Apotheosis: The fact or action of becoming a god; deification; Glorification, exaltation; crediting someone with extraordinary power or status; A glorified example or ideal; the apex or pinnacle (of a concept or belief). In short (and in this novel), elevating someone to the level of a god.

The second book in the Dead Forever series opens with Adam in this exact fix. The two warring races indigenous to the planet on which he finds himself insist on treating Adam as a god. Adam finds this inconvenient, as he’s only interested in finding his missing lover. But as time progresses, he discovers the only way he’s going to get what he wants is to end the war. Much of Apotheosis deals with this situation, but the writing lacks the sense of speed I experienced in the first book. Although, there’s a good chance the author’s multiple surprises near and at the end of the book may be more dramatic because of that pacing.

Perhaps it would be best just to say I believe Apotheosis is another solid science fiction adventure from William Campbell, one with a unique idea that drives it ever forward. At the end of it all, I didn’t resent the slower pace, and I enjoyed the continuing complexities of Adam’s life.

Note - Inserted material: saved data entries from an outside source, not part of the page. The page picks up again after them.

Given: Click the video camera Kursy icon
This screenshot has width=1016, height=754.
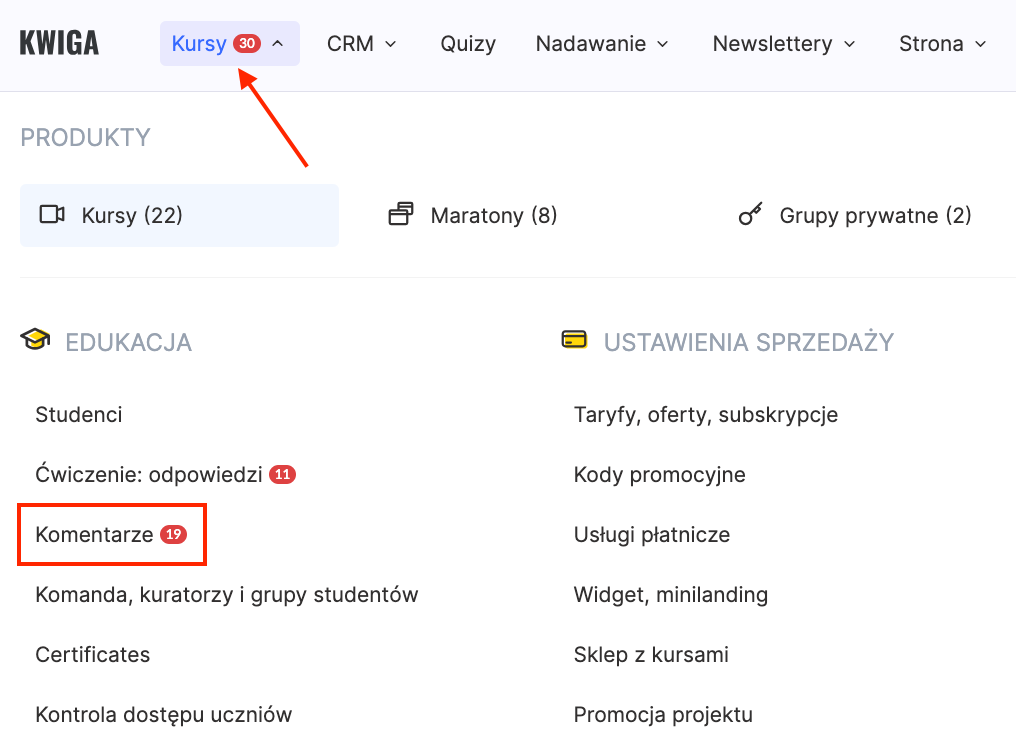Looking at the screenshot, I should 52,215.
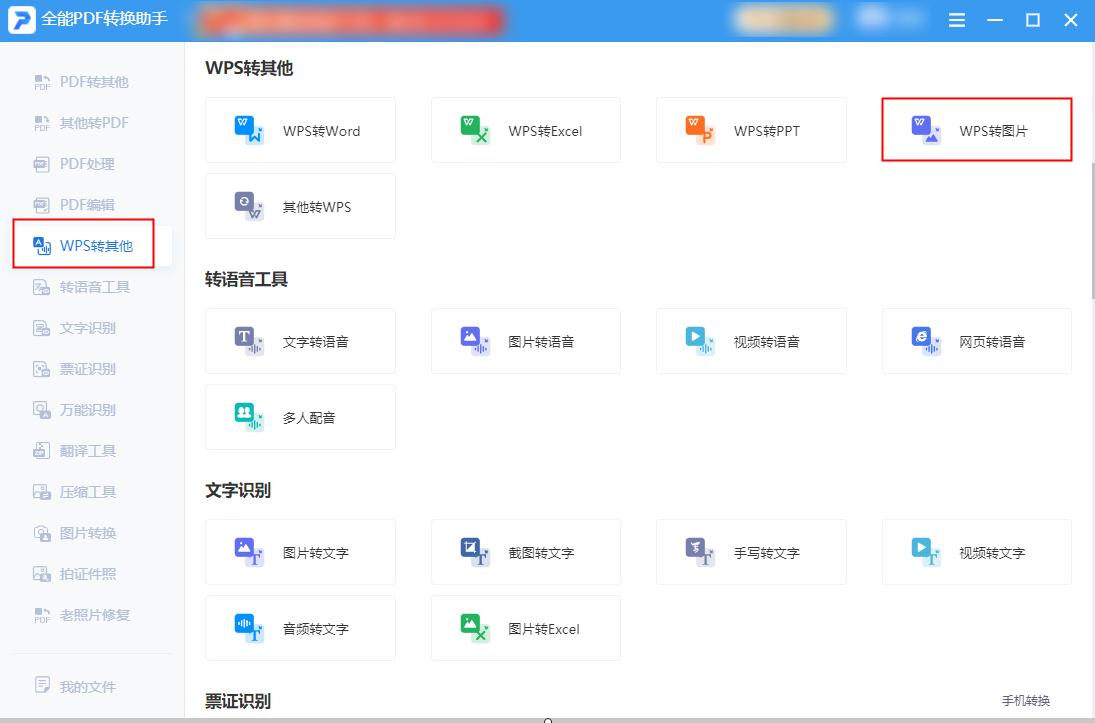Viewport: 1095px width, 723px height.
Task: Open the 截图转文字 tool
Action: 525,551
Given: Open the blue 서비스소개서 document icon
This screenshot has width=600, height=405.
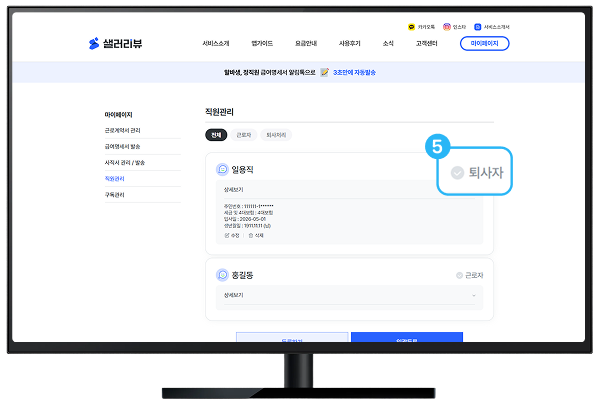Looking at the screenshot, I should click(x=478, y=27).
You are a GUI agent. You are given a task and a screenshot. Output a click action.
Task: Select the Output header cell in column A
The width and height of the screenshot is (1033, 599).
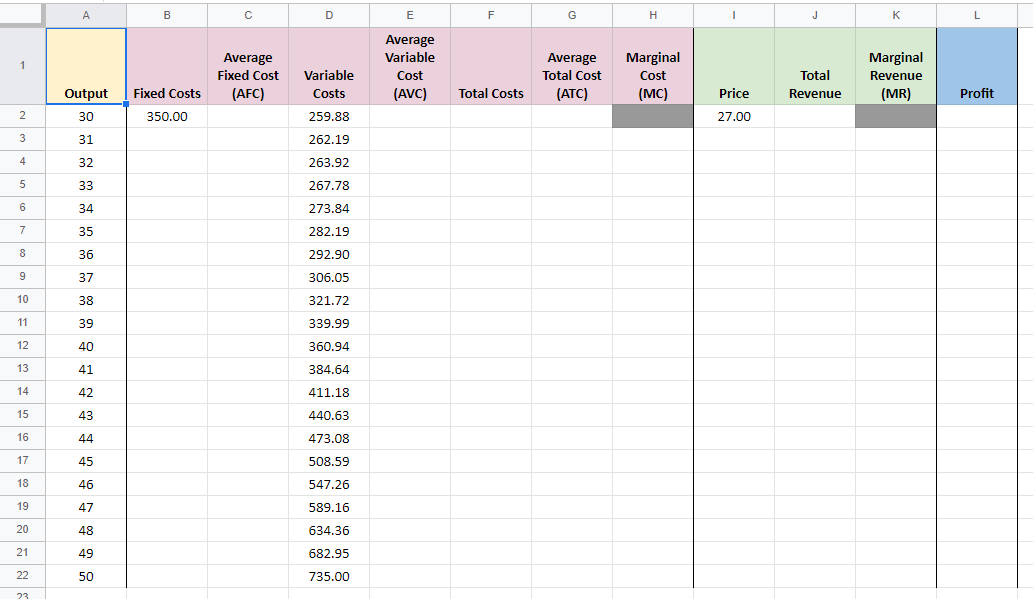coord(85,66)
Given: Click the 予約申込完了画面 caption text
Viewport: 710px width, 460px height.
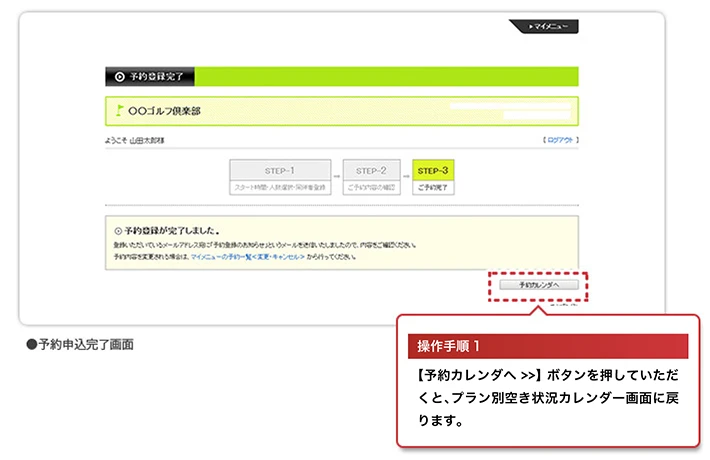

Resonance: Dead Forever Book Three


Damian is a strange boy who has memories from past lives. Sometimes these memories are useful, like knowing that the reason we have earwax is to keep out bugs–they don’t like the smell of the wax. And sometimes there are memories he would give anything to forget… The boy is growing up during the cold war, and there are days it appears that nothing will stop the coming rain of bombs. Damian remembers what it feels like to die that way. He never wants to experience it again. But adults aren’t interested in disruptive behaviour and an overactive imagination. Those in the school system are the worst; they see a child in need of therapy and medication. Thank goodness for a mother willing to stand behind her boy when he needs it most.

As an adult, Damian’s notions prove true when he encounters people from a distant past, also reincarnated on Earth. They tell him his name is Adam, and one friend seems especially eager for Adam to remember who he is. But are these people, who seem to know each other very well, friends or enemies? Why have they all collected on Earth at this time and in this way? The answer is sure to surprise you. It also provides the missing (and I believe needed) bridges between the three novels, bringing each clearly into focus. Awakening… Apotheosis… Resonance. Science Fiction as original as it comes. I hope you enjoy the series as much as I did.